Fungal functional metabolism succession contributes to product efficiency during co-composting of domestic garbage and cow manure

Improving composting efficiency by adding domestic garbage and analyzing the associated microbial mechanisms constitute the foundation for promoting the utilization of agricultural waste. The present study investigated composting efficiency and the underlying fungal mechanisms associated with different domestic garbage amendments using industrial-scale aerobic composting. The results indicated that the amendment of domestic garbage significantly improved composting efficiency, as evidenced by elevated temperatures, higher germination index (GI) values, and increased cellulose and hemicellulose transformation. Fungal community composition was found to differ according to both the composting stage (PERMANOVA, F = 14.03, p < 0.01) and treatment (PERMANOVA, F = 5.92, p < 0.01). The functional profiles of the fungal community, derived from the bioinformatic tool FUNGuild, showed that the activities of typical functional guilds—symbiotrophic (r = −0.913) and pathogenic (r = −0.926) fungi—were significantly negatively correlated with compost maturity, while saprotrophic fungi (r = 0.947) were positively correlated with composting maturity.

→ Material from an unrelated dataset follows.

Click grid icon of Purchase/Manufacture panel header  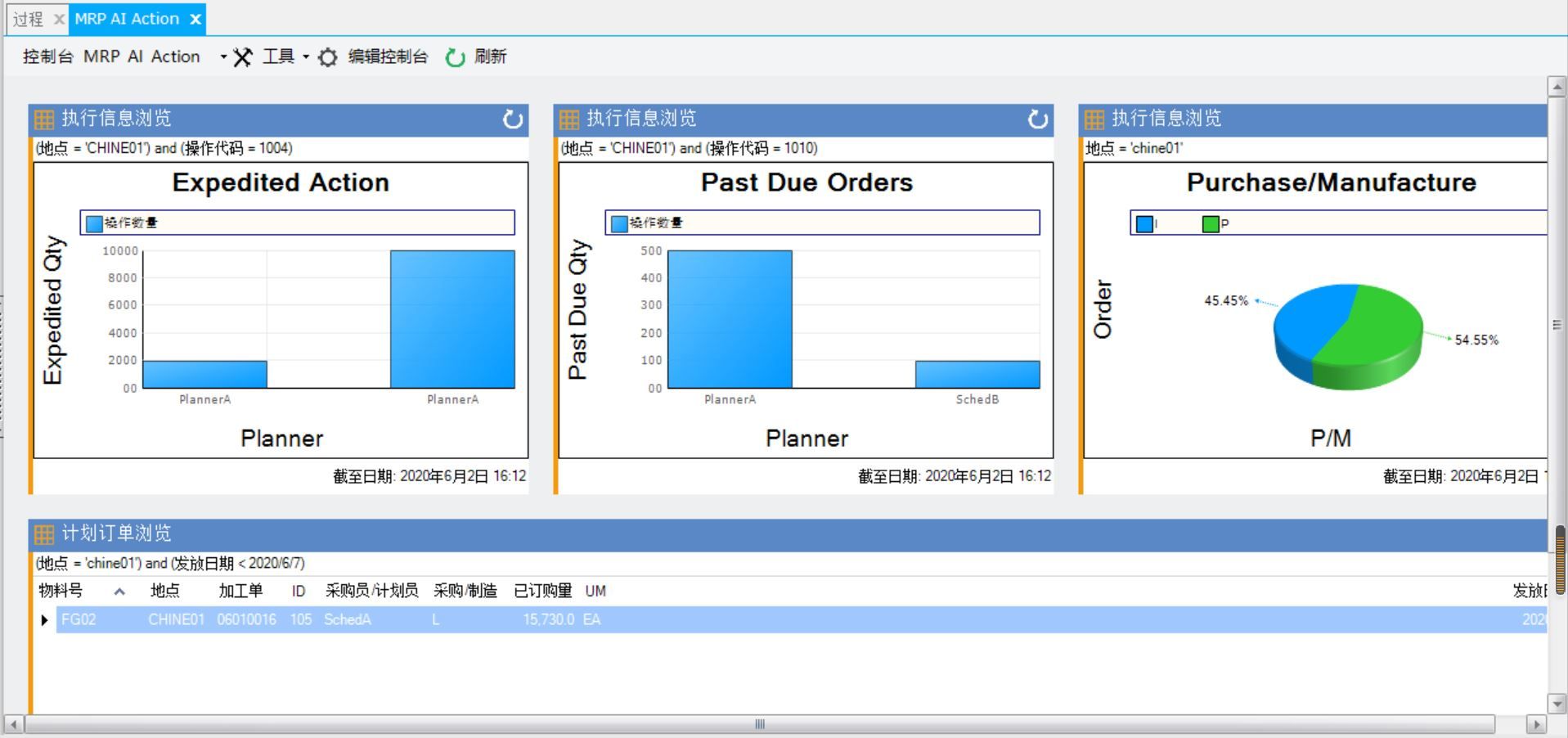coord(1094,119)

Therefore, high-efficiency composting could be considered a process characterized by the gradual decline of symbiotrophic and pathogenic fungi, accompanied by their replacement with saprotrophic fungi. These putative functional guilds were influenced by key environmental factors, such as the C/N ratio, TOC, and cellulose content, thereby playing a significant role in enhancing composting efficiency. The greenhouse pot experiments with maize seedlings exhibited that the composting end product derived from domestic garbage amendments significantly promoted growth. Taken together, this study provides deeper insight into how functional ecological groups within the fungal community contribute to enhanced composting performance.